*** PASSAGE TO READ ***
Net sales were up 16.4 percent to $973.8 million in Q3, and the company reported a net loss for the quarter of $249.9 million on net income of $3.2 million. Q3 same-store sales dipped 2.7 percent, blamed on a 5.2 percent decrease in customer transactions offset by a 2.6 percent increase in average transaction size, due to “competitive store openings and the weak economic environment in the company’s core markets.”
The picture is not any more rosy for year to date, with net sales up about 11 percent and a net loss of $260 million.
‘Key Challenges in our Core Market'
“During the third quarter, we continued to focus on improving sales and operational efficiencies in our core business. While we still need to address key challenges in our core market, we believe the strategic initiatives we have in place facilitated progress during the quarter and will allow us to continue to improve,” said Robert Mariano, Roundy’s chairman, president and CEO. “We opened three additional Mariano’s stores during the quarter and we currently have a total of 29 stores in the Chicagoland area. We closed our Stevens Point distribution facility and we finalized the sale of certain Rainbow stores along with the closure of the remaining nine Rainbow stores. We will continue to focus on our goals of improving operational efficiency and delivering sustainable top-line growth to our business.”
While the company’s Mariano’s Fresh Market banner in the Chicago area continues to grow and flourish, it left the Twin Cities market with the sale of 18 Rainbow stores to local retailers and closure of nine other stores, and overall the company continues to struggle.
*** End of PASSAGE TO READ ***
*** LISTED RECORDS ***
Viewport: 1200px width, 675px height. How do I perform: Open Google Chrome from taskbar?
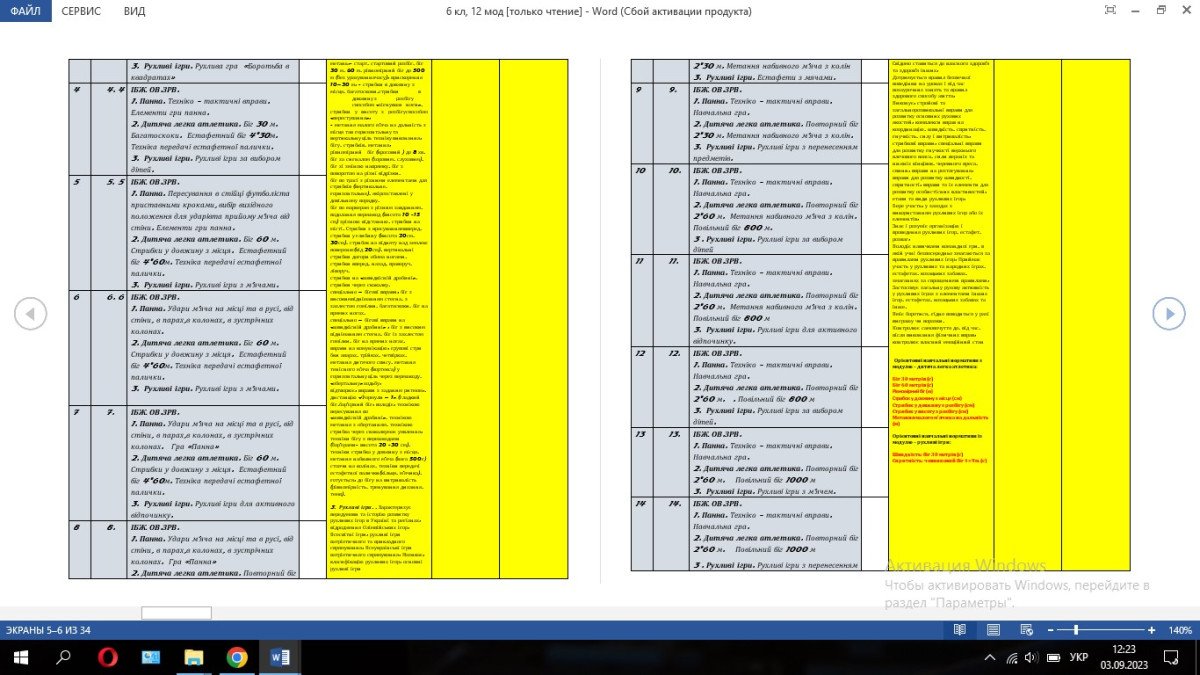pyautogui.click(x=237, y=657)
*** End of LISTED RECORDS ***
*** LISTED RECORDS ***
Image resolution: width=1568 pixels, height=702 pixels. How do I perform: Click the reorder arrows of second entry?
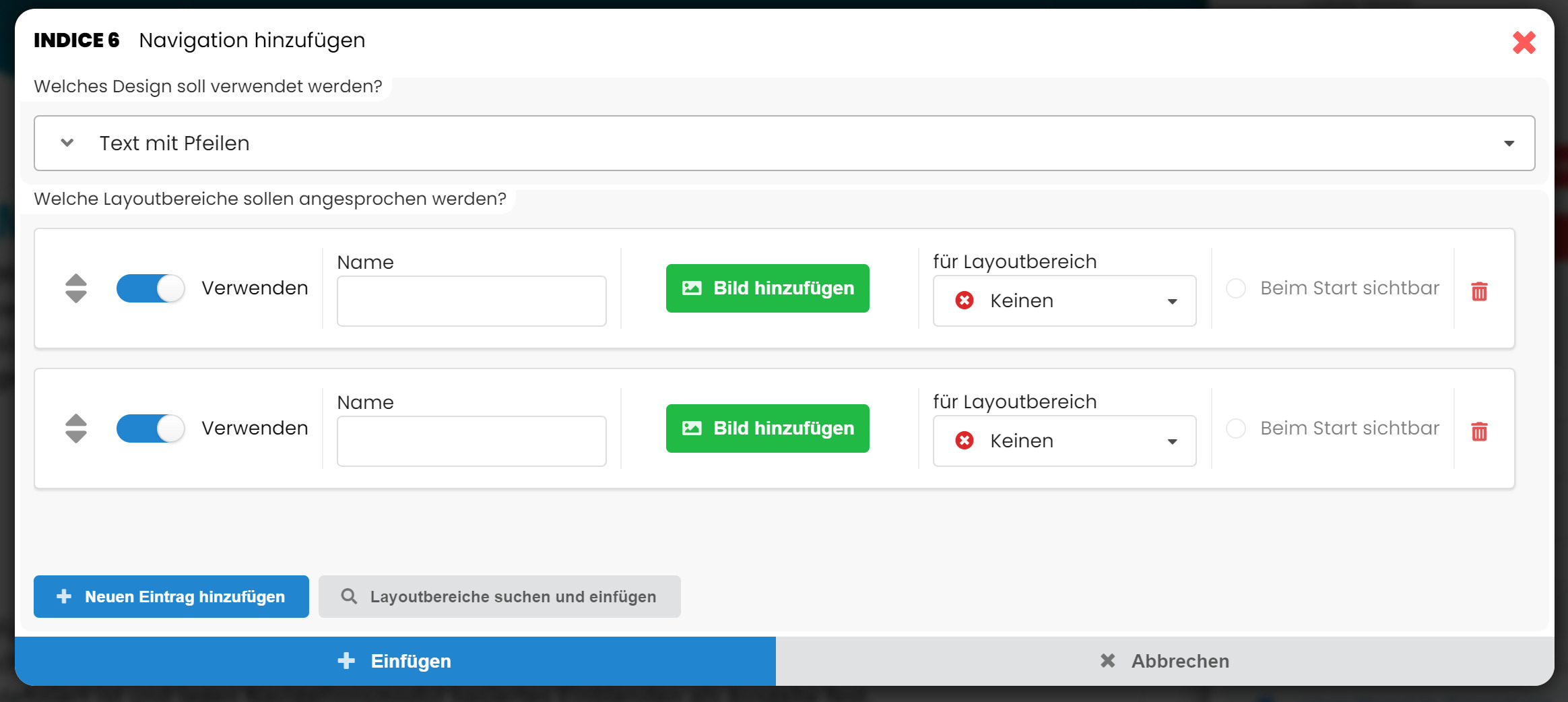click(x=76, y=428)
*** End of LISTED RECORDS ***
▶ _ACTIVITIES_
A: Answer these from the passage on Roundy's quarterly results:
(i) By what percentage did Q3 same-store sales dip?
(ii) How many Mariano's stores does the company currently have in the Chicagoland area?
(iii) How many Rainbow stores were sold to local retailers?
B: Continue the report on Roundy's quarterly results from its last sentence.

▶ _ANSWERS FOR THIS EXERCISE_
A:
(i) 2.7 percent
(ii) 29
(iii) 18

B:
Gross profit in Q3 of 2014 increased 21 percent to $258.2 million, from $213.4 million in the same period last year. Gross profit as a percentage of net sales was 26.5 percent for Q3, compared to 25.5 percent a year ago. This primarily reflects reduced promotional spend, a benefit for the reduction in the LIFO reserve due to the disposition of inventory as a result of the closure of the Stevens Point distribution facility and an increased perishable sales mix, partially offset by increased shrink, including the effect of the higher perishable mix of Illinois stores and the start-up impact of new or acquired Illinois stores.
Operating and administrative expenses in Q3 increased to $248.4 million, from $197.7 million in the same period last year, and rose to 25.5 percent of net sales due to increased start-up labor costs and higher occupancy and labor costs in new or acquired Illinois stores.
Roundy’s recorded severance and other one-time charges of $1.8 million related to the closure of its Stevens Point warehouse during Q3; the company consolidated supply chain operations into its Oconomowoc distribution center.
As a result of leaving the Twin Cities market, Roundy’s recorded a pre-tax charge of $23.9 million during Q3, for the estimated multi-employer pension withdrawal liability related to the nine closed Rainbow stores.
Founded in Milwaukee in 1872, Roundy’s operates 148 retail grocery stores and 97 pharmacies under the Pick ’n Save, Copps, Metro Market and Mariano’s retail banners in Wisconsin and Illinois.